Start of Task data
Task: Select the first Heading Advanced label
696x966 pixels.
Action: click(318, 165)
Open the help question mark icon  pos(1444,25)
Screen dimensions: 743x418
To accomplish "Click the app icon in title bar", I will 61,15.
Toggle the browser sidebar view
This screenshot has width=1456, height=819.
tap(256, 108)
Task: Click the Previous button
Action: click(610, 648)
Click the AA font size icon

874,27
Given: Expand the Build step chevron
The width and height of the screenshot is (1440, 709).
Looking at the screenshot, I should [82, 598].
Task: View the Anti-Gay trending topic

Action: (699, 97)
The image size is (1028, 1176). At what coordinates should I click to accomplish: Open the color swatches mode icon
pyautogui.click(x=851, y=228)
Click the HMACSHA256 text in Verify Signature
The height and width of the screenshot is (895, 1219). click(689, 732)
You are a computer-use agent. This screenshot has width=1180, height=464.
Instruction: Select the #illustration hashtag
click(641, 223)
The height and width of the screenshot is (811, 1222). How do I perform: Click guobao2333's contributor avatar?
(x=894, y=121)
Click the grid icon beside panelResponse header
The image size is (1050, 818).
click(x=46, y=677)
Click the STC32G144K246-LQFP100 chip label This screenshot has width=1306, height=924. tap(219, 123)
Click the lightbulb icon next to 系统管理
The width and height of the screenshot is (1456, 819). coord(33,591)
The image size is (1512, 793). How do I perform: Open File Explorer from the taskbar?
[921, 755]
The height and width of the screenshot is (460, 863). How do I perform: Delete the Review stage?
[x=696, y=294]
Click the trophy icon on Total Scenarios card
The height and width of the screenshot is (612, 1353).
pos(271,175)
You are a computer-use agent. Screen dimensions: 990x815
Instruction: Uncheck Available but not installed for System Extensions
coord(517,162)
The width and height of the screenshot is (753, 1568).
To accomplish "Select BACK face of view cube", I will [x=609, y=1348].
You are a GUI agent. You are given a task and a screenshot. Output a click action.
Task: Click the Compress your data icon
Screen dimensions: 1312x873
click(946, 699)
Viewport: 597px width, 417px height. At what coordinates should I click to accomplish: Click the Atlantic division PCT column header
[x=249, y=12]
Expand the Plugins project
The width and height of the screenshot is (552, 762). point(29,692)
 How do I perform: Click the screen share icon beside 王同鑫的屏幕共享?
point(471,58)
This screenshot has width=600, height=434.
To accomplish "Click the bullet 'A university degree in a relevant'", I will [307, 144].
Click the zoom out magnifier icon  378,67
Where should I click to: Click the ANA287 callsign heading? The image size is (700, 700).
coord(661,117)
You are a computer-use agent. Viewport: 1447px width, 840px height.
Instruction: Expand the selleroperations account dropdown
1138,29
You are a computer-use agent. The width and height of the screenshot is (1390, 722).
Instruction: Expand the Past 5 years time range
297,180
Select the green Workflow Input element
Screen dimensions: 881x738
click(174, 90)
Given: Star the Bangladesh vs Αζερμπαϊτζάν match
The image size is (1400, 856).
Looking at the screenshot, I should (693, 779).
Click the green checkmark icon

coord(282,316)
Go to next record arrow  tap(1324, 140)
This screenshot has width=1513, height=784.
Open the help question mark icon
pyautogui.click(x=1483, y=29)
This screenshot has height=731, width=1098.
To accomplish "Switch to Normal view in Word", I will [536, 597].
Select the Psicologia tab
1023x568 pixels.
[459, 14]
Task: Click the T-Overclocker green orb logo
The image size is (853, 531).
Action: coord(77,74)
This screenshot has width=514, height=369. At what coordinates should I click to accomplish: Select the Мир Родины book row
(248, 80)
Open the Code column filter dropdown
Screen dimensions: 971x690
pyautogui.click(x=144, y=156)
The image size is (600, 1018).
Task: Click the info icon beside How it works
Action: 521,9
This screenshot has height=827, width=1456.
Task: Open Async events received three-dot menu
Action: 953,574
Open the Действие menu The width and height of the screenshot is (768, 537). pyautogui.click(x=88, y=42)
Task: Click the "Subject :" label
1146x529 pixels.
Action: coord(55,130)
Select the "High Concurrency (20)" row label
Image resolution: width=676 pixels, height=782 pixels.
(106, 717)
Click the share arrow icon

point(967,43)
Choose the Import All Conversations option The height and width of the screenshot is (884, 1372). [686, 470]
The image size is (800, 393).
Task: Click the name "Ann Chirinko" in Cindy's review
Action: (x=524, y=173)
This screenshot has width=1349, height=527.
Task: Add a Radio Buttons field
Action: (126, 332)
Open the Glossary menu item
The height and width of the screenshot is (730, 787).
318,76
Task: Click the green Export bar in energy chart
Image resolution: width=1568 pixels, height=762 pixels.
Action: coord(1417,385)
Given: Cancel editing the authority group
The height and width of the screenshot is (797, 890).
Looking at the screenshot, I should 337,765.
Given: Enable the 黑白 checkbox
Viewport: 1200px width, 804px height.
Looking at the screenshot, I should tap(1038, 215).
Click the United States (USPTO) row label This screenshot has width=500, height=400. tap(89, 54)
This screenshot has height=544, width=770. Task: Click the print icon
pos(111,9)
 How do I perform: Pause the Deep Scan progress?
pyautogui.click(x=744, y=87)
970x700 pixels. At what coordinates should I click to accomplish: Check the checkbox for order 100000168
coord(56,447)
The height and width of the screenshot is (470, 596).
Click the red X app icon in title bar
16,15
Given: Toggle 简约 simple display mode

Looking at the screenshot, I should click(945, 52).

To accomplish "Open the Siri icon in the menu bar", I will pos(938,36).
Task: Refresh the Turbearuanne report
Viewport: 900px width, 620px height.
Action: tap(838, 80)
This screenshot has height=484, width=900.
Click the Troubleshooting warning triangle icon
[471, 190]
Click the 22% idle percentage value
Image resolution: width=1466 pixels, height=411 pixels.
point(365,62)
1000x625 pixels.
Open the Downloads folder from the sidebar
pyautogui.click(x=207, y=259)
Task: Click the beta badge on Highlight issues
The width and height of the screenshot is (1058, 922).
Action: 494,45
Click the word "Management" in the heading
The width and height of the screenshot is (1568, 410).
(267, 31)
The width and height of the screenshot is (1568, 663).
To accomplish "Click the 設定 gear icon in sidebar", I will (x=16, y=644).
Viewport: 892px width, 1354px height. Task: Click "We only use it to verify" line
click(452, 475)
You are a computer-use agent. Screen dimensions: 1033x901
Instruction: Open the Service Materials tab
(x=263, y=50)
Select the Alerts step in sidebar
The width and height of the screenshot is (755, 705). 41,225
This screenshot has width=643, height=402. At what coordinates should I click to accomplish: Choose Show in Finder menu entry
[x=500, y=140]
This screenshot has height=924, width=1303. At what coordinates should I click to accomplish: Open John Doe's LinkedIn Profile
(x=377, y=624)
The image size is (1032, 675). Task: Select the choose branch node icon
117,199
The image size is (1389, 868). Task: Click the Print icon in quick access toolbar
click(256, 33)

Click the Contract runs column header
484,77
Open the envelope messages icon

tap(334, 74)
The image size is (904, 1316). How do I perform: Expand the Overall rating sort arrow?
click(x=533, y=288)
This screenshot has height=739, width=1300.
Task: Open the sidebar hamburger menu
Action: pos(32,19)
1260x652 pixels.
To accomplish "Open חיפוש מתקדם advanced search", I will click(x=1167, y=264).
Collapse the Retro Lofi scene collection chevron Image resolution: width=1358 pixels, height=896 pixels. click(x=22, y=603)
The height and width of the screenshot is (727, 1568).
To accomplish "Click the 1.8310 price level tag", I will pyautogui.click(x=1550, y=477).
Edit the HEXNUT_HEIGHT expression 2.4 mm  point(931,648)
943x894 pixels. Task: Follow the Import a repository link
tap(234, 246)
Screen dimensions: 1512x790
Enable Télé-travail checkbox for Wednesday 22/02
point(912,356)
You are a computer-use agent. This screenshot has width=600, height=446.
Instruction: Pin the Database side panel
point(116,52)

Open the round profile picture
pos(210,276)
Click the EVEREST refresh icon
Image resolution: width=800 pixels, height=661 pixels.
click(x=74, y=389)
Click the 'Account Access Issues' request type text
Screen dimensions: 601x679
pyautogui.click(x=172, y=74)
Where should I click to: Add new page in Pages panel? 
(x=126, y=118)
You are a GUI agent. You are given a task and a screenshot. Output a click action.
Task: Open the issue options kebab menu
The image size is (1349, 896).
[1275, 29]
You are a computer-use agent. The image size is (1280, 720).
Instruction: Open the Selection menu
End of Task data
Problem to work on: Revise the entries from the beginning up to and including the line with "click(641, 223)", changing "sidebar" to "side panel" and keeping everything else the same.

Result of the exercise:
Task: Select the first Heading Advanced label
696x966 pixels.
Action: click(318, 165)
Open the help question mark icon  pos(1444,25)
Screen dimensions: 743x418
To accomplish "Click the app icon in title bar", I will 61,15.
Toggle the browser side panel view
This screenshot has width=1456, height=819.
tap(256, 108)
Task: Click the Previous button
Action: click(610, 648)
Click the AA font size icon

874,27
Given: Expand the Build step chevron
The width and height of the screenshot is (1440, 709).
Looking at the screenshot, I should [82, 598].
Task: View the Anti-Gay trending topic

Action: (699, 97)
The image size is (1028, 1176). At what coordinates should I click to accomplish: Open the color swatches mode icon
pyautogui.click(x=851, y=228)
Click the HMACSHA256 text in Verify Signature
The height and width of the screenshot is (895, 1219). click(689, 732)
You are a computer-use agent. This screenshot has width=1180, height=464.
Instruction: Select the #illustration hashtag
click(641, 223)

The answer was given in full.